Безпокойство декана было так велико, что он захотел непременно остаться в Манор-Кроссе. Нашли невозможным отказать в такой просьбе в такое время. Теперь, наконец, манор-кросския дамы постепенно простили декану. Старой маркизе о нем не упоминали, и она, вероятно, забыла об его существовании; но маркиз, повидимому, находился с ним в полной дружбе, а сестры покорились обстоятельствам и говорили с ним, как с отцом маркизы.

Двое суток до рождения ребенка и двое суток после этого, все в Манор-Кроссе находились в таком волнении, как будто это был первый ребенок, явившийся на свет в каком-нибудь новом золотом веке. Было так важно, что после всех недавних неприятностей, Попенджой - настоящий Понепджой - родился в Манор-Кроссе от английских родителей - маленький лорд, как назвала его мистрис Тоф.

- Ангельчик! сказала бабушка. - Я знаю, что он выростет затем, чтобы прибавить новый почет к нашей фамилии, и сделает для нея столько же, сколько сделал прадед.

Этот прадед был граф, и пожалован маркизом по ходатайству Питта.

- Джордж, продолжала старушка: - надеюсь, что будут трезвонить и зажгут потешные огни и арендаторам позволят на него взглянуть.

Трезвон и потешные огни были, но в нынешнее время арендаторы более заняты, чем были прежде, и не так дорожат наследниками поместьев, как их отцы.

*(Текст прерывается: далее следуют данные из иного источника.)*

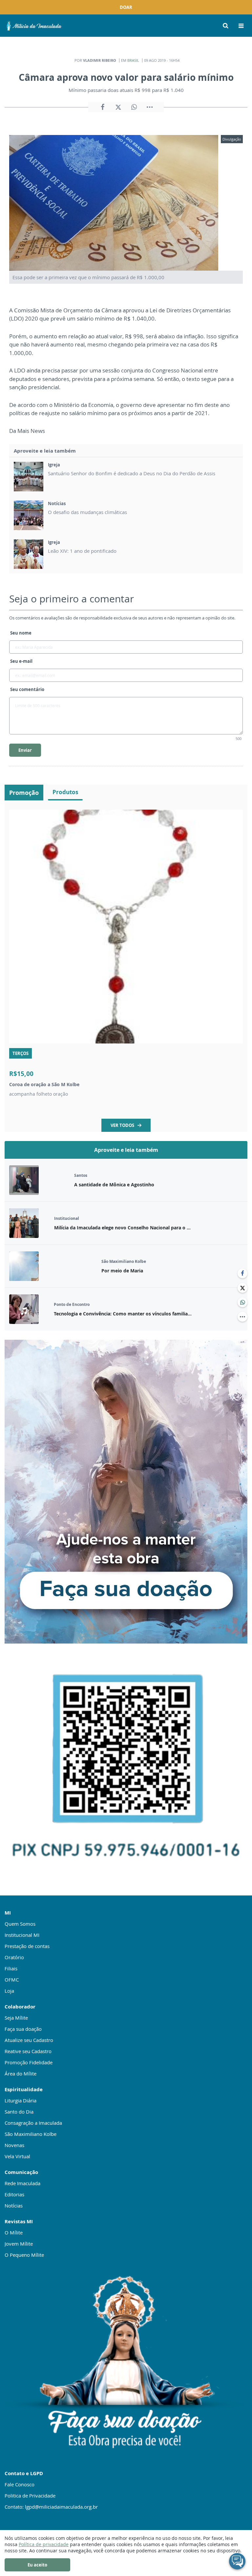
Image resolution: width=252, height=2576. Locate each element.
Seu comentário (27, 689)
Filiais (11, 1968)
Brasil (133, 60)
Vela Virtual (17, 2156)
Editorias (14, 2194)
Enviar (25, 750)
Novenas (14, 2145)
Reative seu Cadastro (28, 2051)
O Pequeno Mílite (24, 2254)
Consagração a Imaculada (33, 2122)
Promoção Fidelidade (28, 2062)
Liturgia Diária (20, 2100)
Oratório (14, 1957)
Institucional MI (22, 1935)
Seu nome (21, 633)
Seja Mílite (16, 2017)
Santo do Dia (19, 2111)
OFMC (12, 1979)
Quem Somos (20, 1923)
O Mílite (14, 2232)
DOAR (126, 7)
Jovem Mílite (19, 2243)
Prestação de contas (27, 1946)
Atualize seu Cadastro (29, 2040)
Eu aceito (37, 2565)
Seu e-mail (21, 661)
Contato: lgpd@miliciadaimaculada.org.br (51, 2506)
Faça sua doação (23, 2029)
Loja (9, 1990)
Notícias (14, 2205)
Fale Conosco (19, 2484)
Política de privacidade (44, 2544)
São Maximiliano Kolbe (30, 2134)
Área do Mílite (20, 2073)
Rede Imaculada (22, 2183)
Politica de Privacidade (30, 2495)
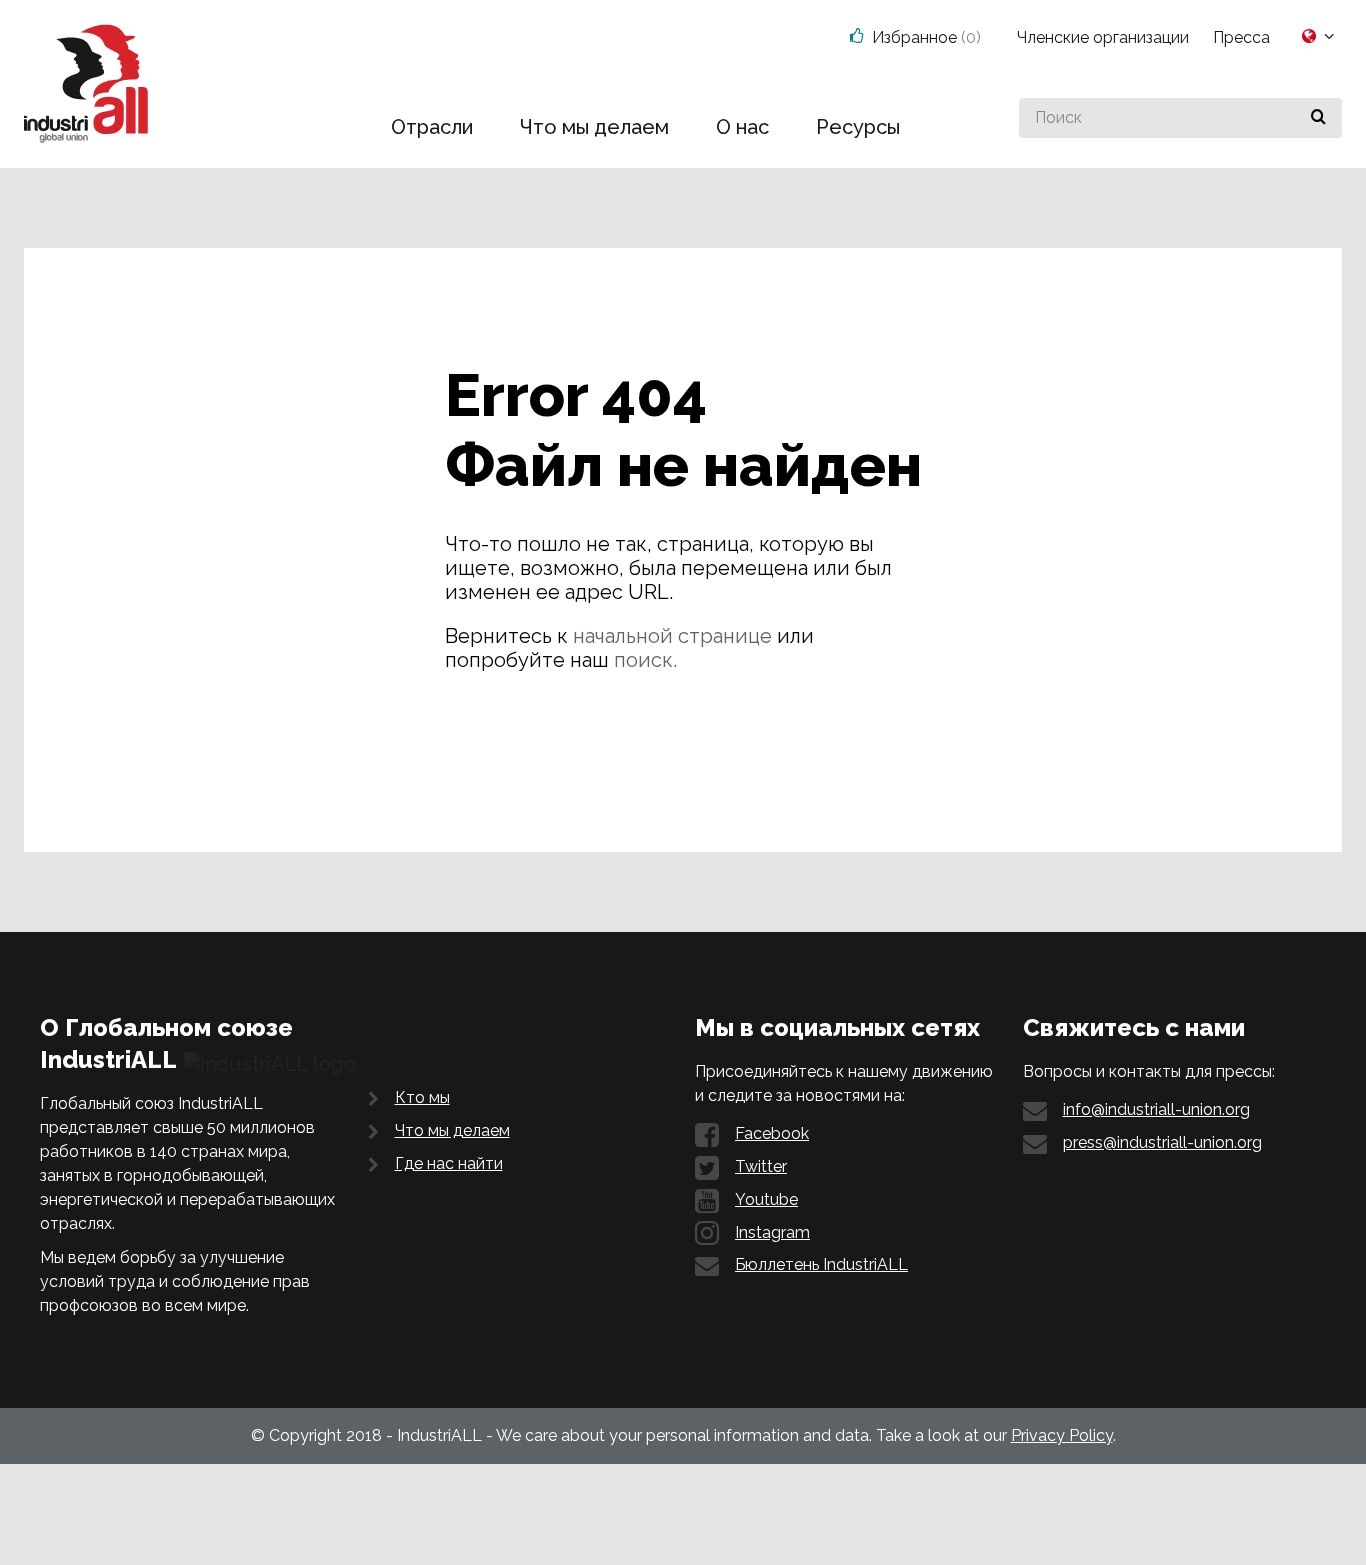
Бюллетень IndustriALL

Радость декана, хотя не так восторженно выражалась, была так же сильна и горделива, как маркизы. Когда его впустили на минуту к дочери, слезы потекли по его лицу, когда он молитвой испрашивал благословение неба на нее и ребенка. Леди Сара, находившаяся при этом, начала сомневаться, верно ли она поняла характер этого человека. В нем была неизъяснимая нежность, тихий мелодический голос, какая-то приятная торжественность, с которой набожность смешивалась с любовью и счастием! Что он был любящий отец известно было всегда, но теперь нельзя было не сознаться, что он как будто происходил от какой-нибудь благородной фамилии, или был сыном и внуком архиепископов. Как он поступил бы, если бы дочь его вышла за викария в Погсти, как она сама заметила однажды, леди Сара не стала допрашивать себя, она находила благоразумным, что Попенджоя встречают с большей нежностью чем рождение обыкновенного ребенка.

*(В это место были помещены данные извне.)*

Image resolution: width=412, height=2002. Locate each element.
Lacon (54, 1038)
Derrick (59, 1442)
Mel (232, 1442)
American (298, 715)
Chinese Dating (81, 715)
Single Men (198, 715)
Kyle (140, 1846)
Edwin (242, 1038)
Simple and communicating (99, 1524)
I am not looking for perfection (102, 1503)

- Вам пришлось много перенести, Бротертон, сказал декан, взяв за руку своего знатного зятя: - но мне кажется, что это вознаградит вас за все.

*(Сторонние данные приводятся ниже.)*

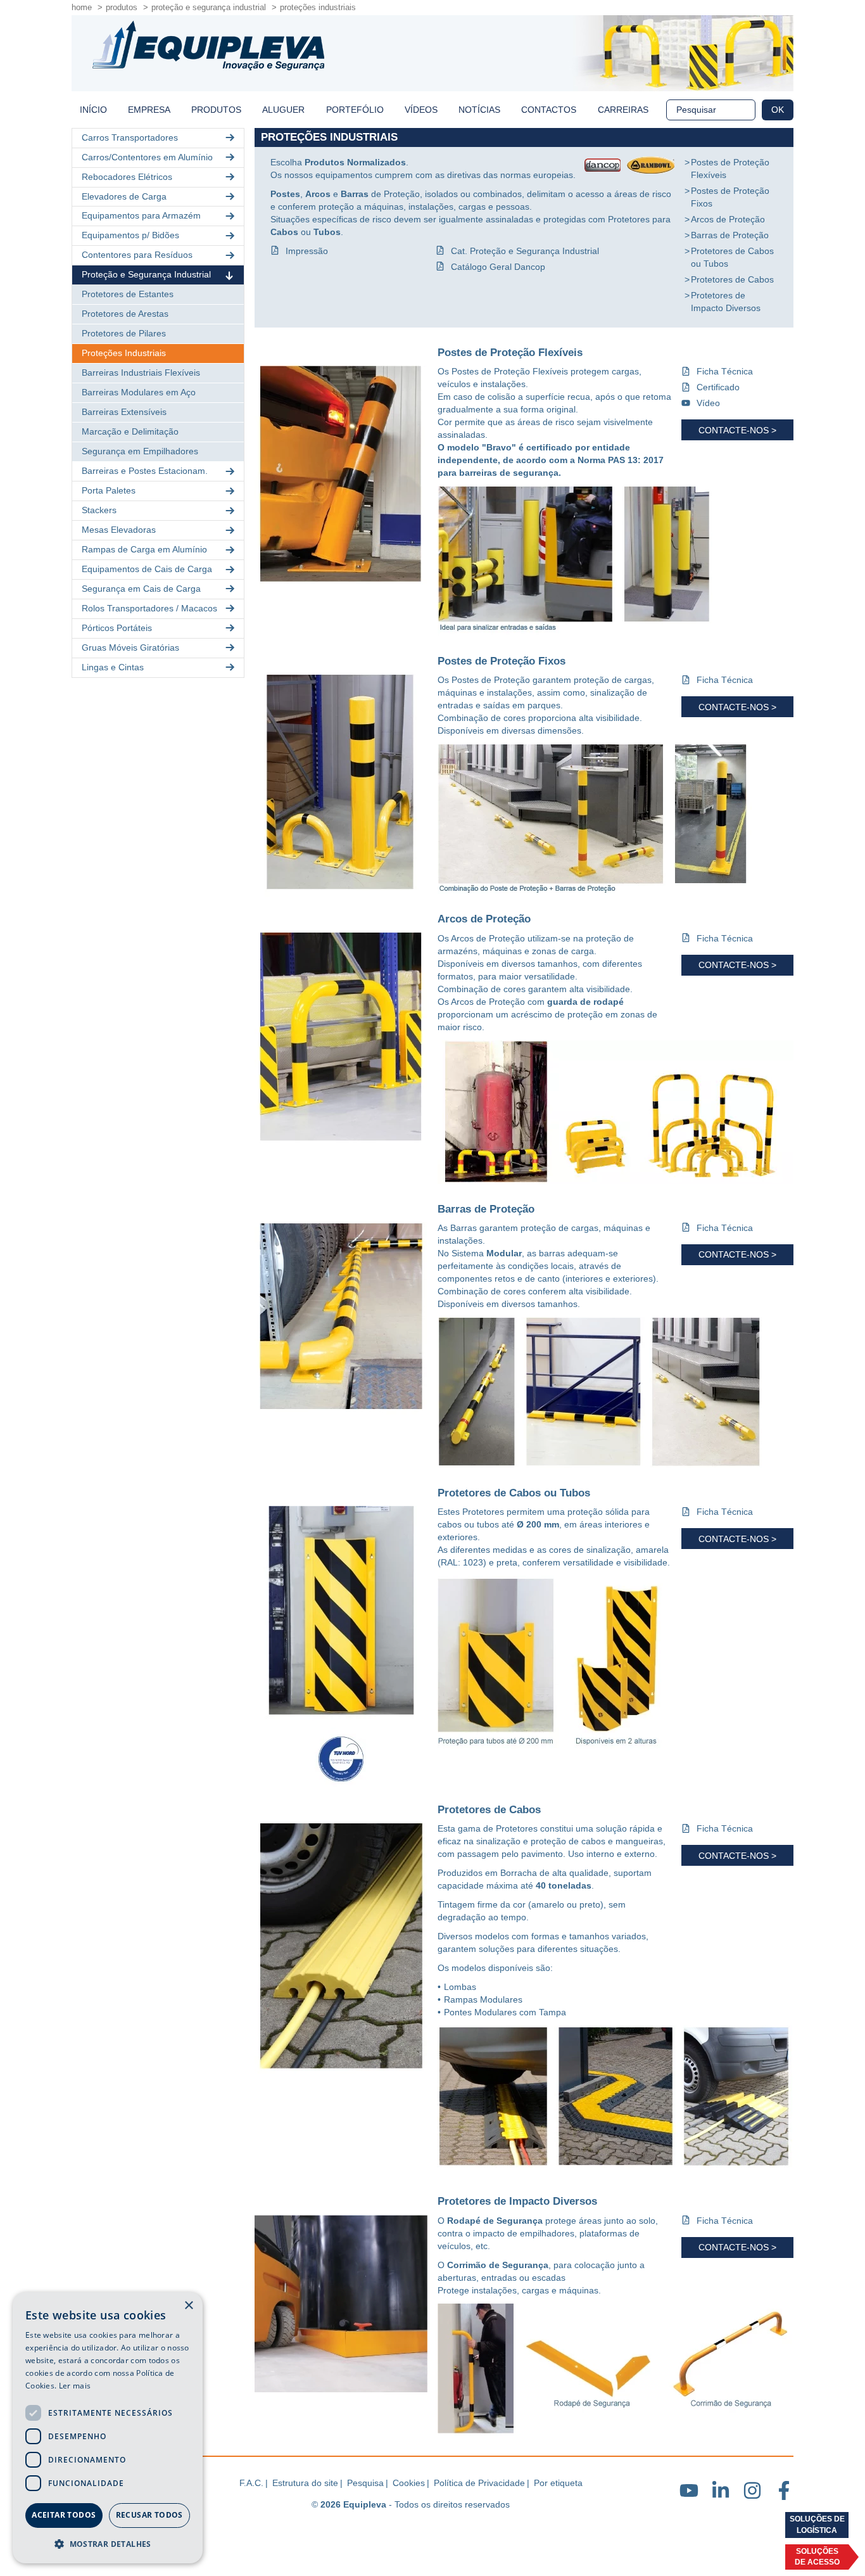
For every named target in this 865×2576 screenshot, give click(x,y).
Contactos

На глазах его были слезы непритворной радости. Он дожил до счастливого дня и мог теперь умереть спокойно. Но он умирать не желал. Мечта о юном Попенджое, блестящем как звезда, прекрасном как Аполлон, со всей славою аристократических почестей, стоящем в Нижней Палате и говорящем с скромным, но твердым красноречием, между тем, как он, декан, занимает уголок в галерее, еще находилась пред его глазами.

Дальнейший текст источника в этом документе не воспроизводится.